La majorité des infirmières travaille en roulement. Une étude prospective montre qu’une courte durée de sommeil entre les plages de travail n’est associée à un épuisement professionnel que si elle interagit avec la motivation.
Le système de santé exige que les patients hospitalisés soient pris en charge à tout moment, ce qui conduit le personnel de santé à travailler par roulements. Environ deux tiers des infirmières sont concernées par ces rythmes de travail. En Israël, ces roulements peuvent prendre différentes formes :
·Une alternance jour/nuit sur des plages de travail de 12 heures, ou matin/soir/nuit sur des plages de 8 heures,
·Une durée de travail de 8 ou 12 heures/jour, ou 40 heures par semaine pour un emploi à temps plein,
·Un sens de roulement horaire (matin/soir/nuit) ou antihoraire (nuit/soir/matin).
Ces changements de plages de travail peuvent entraîner ce que les chercheurs appellent le « retour rapide », caractérisé par un intervalle de repos inférieur à 11 heures. Des études préliminaires ont laissé entrevoir une possible corrélation entre la brièveté des périodes de repos, une qualité de sommeil dégradée et le risque d'épuisement professionnel. De plus, de nombreuses études ont examiné l'association entre le travail posté et ses impacts, notamment sur les risques de maladies cardiovasculaires et métaboliques, l'augmentation du stress et de la fatigue, et même sur la qualité de la prise en charge des patients.
15 % des plages de travail après un repos de moins de 11 heures
Une étude prospective à mesures répétées a été menée dans des services de médecine et de chirurgie de deux hôpitaux israéliens, auprès d'infirmières (n = 79, 40 femmes, âge moyen 37,3 ans [écart-type = 10,0], expérience moyenne 11,8 [11,2] ans). Les participants ont été suivies sur un total de 369 plages de travail (39,4 % de jour, 31,6 % du soir et 28,8 % de nuit), dont 15,4 % étaient des plages de retour rapide (n = 57). La durée moyenne du sommeil était de 383,4 (± 128,5) minutes.

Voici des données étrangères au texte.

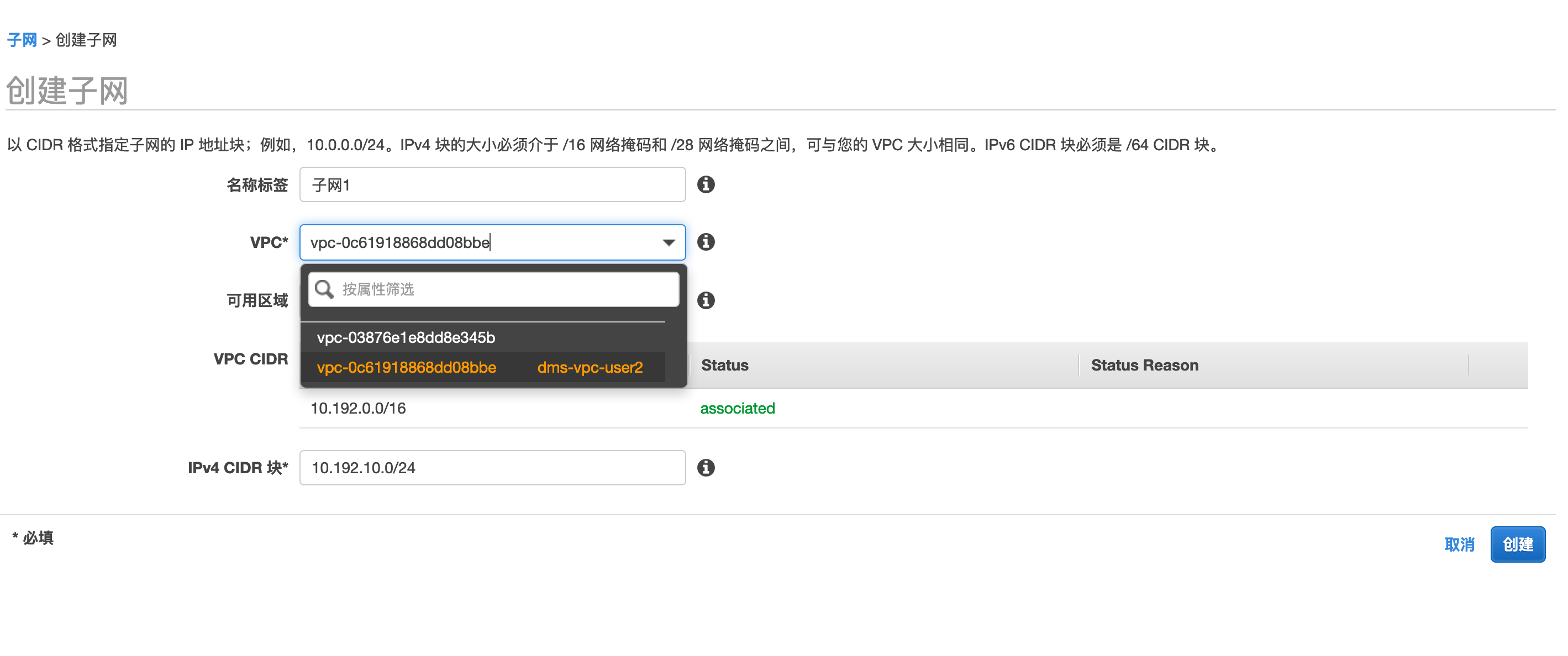Image resolution: width=1568 pixels, height=656 pixels.
Task: Click the IPv4 CIDR block input
Action: coord(492,467)
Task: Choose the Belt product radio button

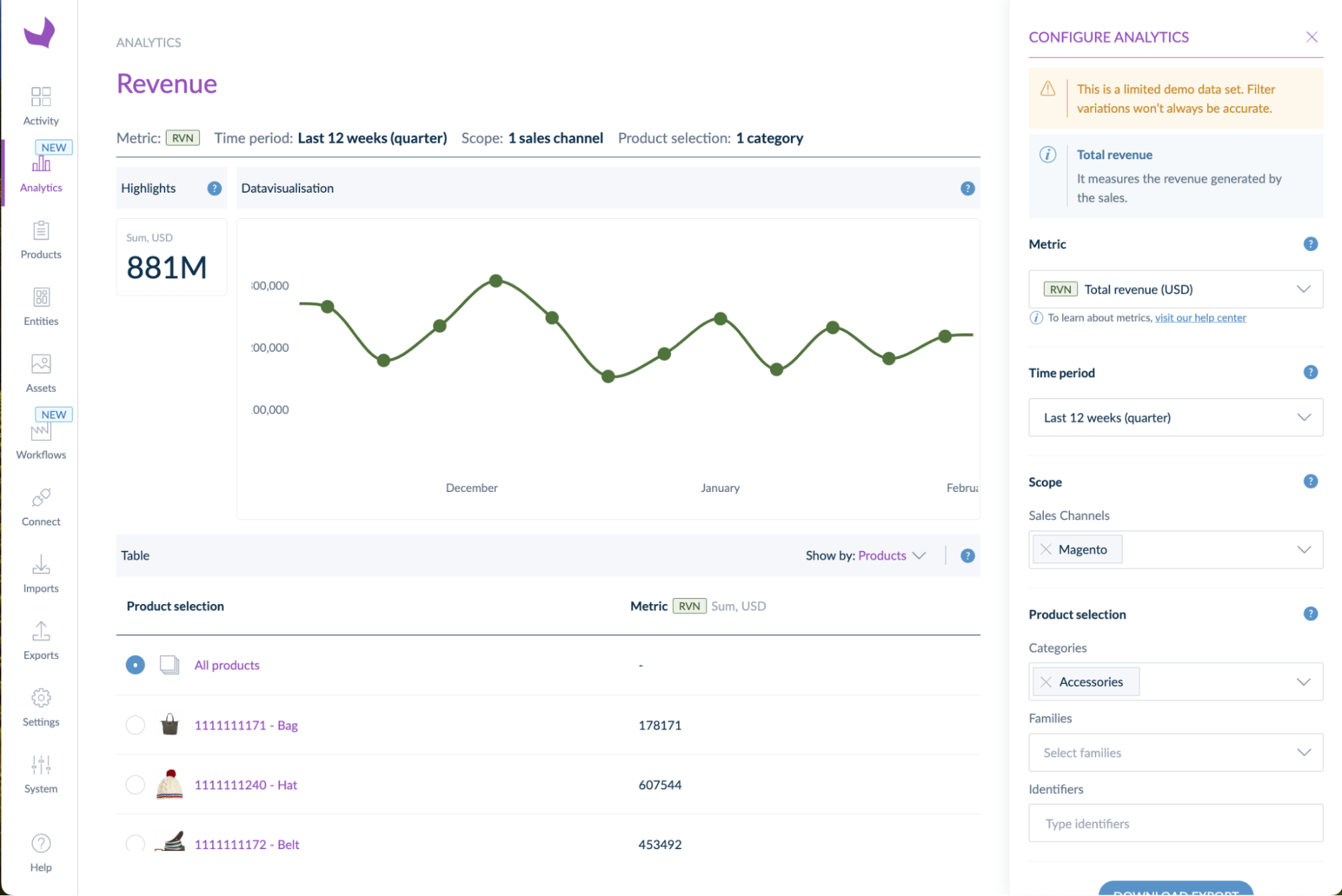Action: point(135,844)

Les infirmiers ont rempli un questionnaire comprenant des informations personnelles ainsi que des détails sur leur emploi du temps au cours d'une semaine donnée. Pendant cette période, elles ont porté un accéléromètre pour mesurer objectivement leur durée de sommeil. De plus, ils ont complété un questionnaire sur leur motivation au début de chaque plage de travail, ainsi qu'un questionnaire évaluant leur niveau d'épuisement en fin de semaine.
Une analyse de régression sur modèles mixtes a été utilisée pour tester un modèle de médiation modérée, dans lequel l'effet conjoint de la durée du sommeil et de la motivation médiatise le lien entre les horaires de retour rapide et l'épuisement professionnel.

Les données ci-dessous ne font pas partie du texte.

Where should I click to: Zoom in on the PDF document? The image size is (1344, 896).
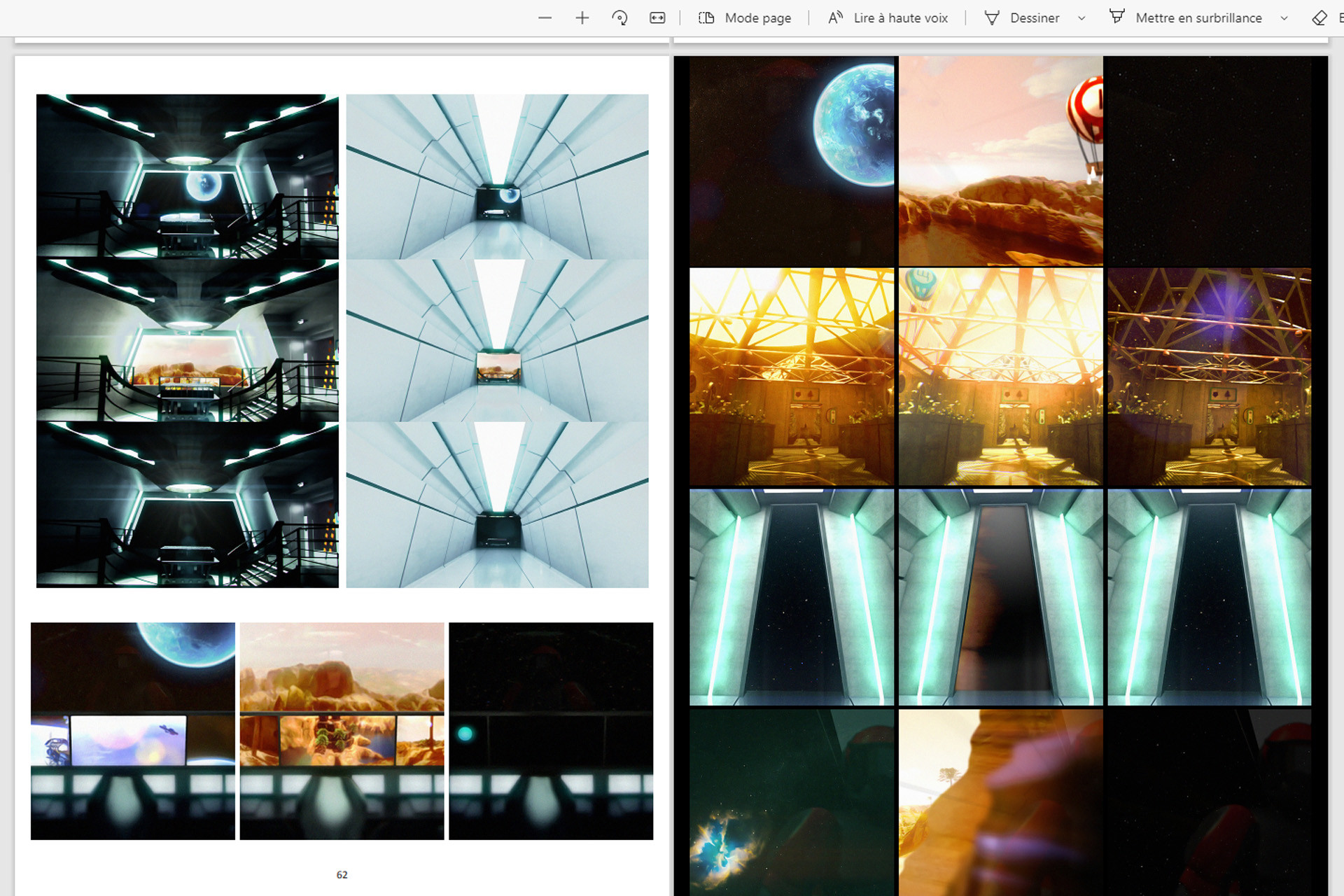tap(582, 18)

La motivation atténue le manque de sommeil
Les résultats ont indiqué que la réduction de la durée des périodes de repos entre les plages de travail était significativement associée à une diminution de la durée de sommeil (b = -126,54, SE = 20,85, p < 0,001). Cependant, malgré cette diminution du temps de sommeil, l'étude n'a pas trouvé de lien direct entre le temps de sommeil et le niveau d'épuisement des infirmières (p = 0,171). Il semble donc que la quantité de sommeil en elle-même ne soit pas le seul facteur influençant l'épuisement.
En revanche, une interaction significative a été observée entre la durée du sommeil et la motivation concernant le niveau d'épuisement (b = 0,00 ; SE = 0,00 ; p < 0,001) : les infirmiers moins motivés sont plus susceptibles de ressentir un épuisement plus élevé lorsque leur temps de sommeil est réduit. Cela souligne l'importance de la motivation pour atténuer les effets négatifs d'un sommeil réduit sur l'épuisement.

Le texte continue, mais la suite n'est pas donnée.